> [Stored data entries]:
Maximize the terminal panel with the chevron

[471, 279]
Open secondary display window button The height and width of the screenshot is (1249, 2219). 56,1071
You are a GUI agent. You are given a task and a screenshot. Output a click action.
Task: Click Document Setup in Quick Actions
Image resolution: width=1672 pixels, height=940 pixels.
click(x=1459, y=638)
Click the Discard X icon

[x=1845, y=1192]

> [WHAT TO DO]: Copy each line exactly, beginning at the one with "Task: Click Document Setup in Quick Actions" and stopping after the last line of the entries. Include nothing else.

> [YOUR RESPONSE]:
Task: Click Document Setup in Quick Actions
Image resolution: width=1672 pixels, height=940 pixels.
click(x=1459, y=638)
Click the Discard X icon

[x=1845, y=1192]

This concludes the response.